● **What to do**
Could you return each line from the one bearing "Task: Select green" through the last line of the entries, exactly as it stands, with no pictures?

● **Input material**

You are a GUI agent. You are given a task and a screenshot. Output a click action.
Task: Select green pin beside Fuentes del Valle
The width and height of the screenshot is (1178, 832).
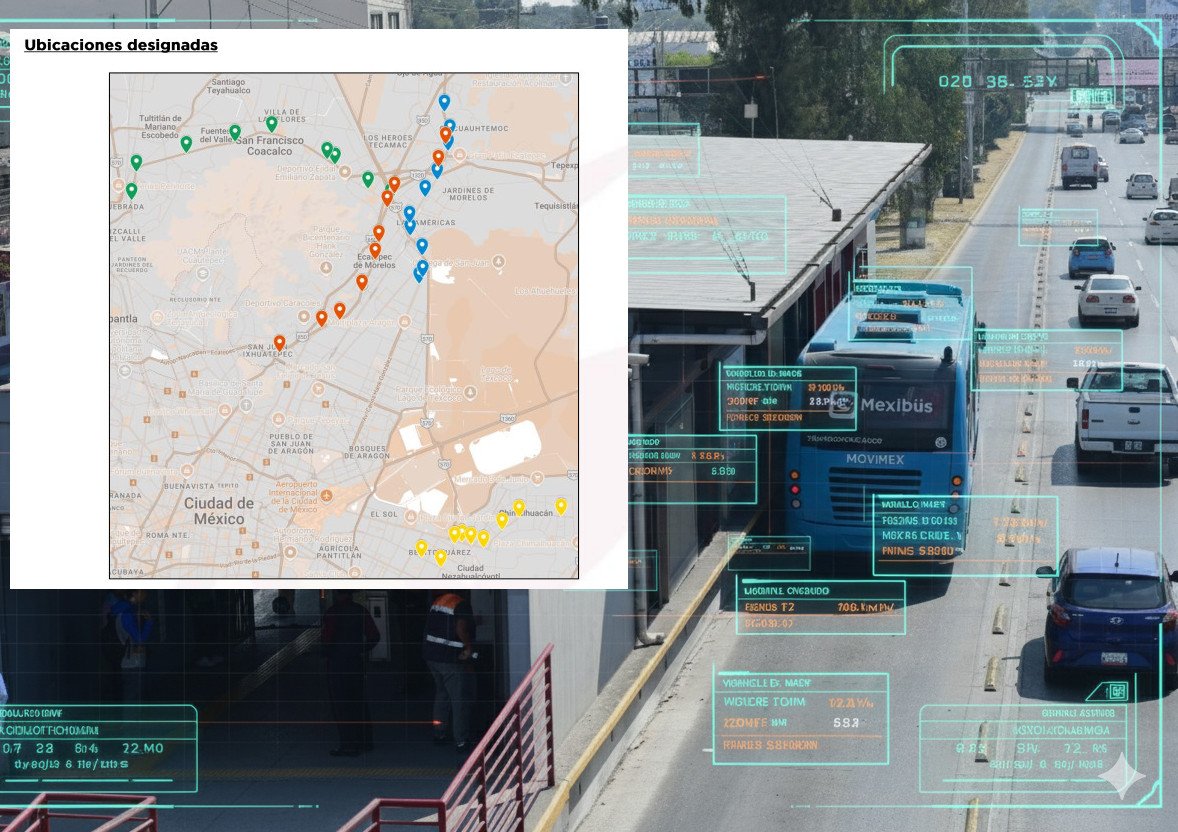(x=235, y=131)
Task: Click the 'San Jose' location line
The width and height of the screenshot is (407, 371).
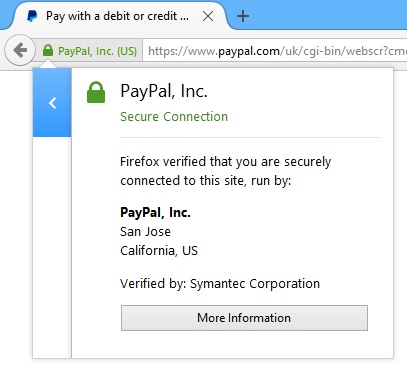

● **Result below**
Task: Select green pin beside Fuentes del Valle
The width and height of the screenshot is (1178, 832).
(x=235, y=131)
Task: Click the 'San Jose' location line
The width and height of the screenshot is (407, 371).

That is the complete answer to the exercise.